## Work item
Set down the full data below exactly as given, please.

## Dataset
'''
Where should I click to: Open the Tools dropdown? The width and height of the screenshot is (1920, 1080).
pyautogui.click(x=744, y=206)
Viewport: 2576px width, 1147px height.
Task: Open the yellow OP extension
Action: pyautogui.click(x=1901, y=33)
'''
## Solved exercise
Where should I click to: Open the Tools dropdown? The width and height of the screenshot is (1920, 1080).
pyautogui.click(x=744, y=206)
Viewport: 2576px width, 1147px height.
Task: Open the yellow OP extension
Action: pyautogui.click(x=1901, y=33)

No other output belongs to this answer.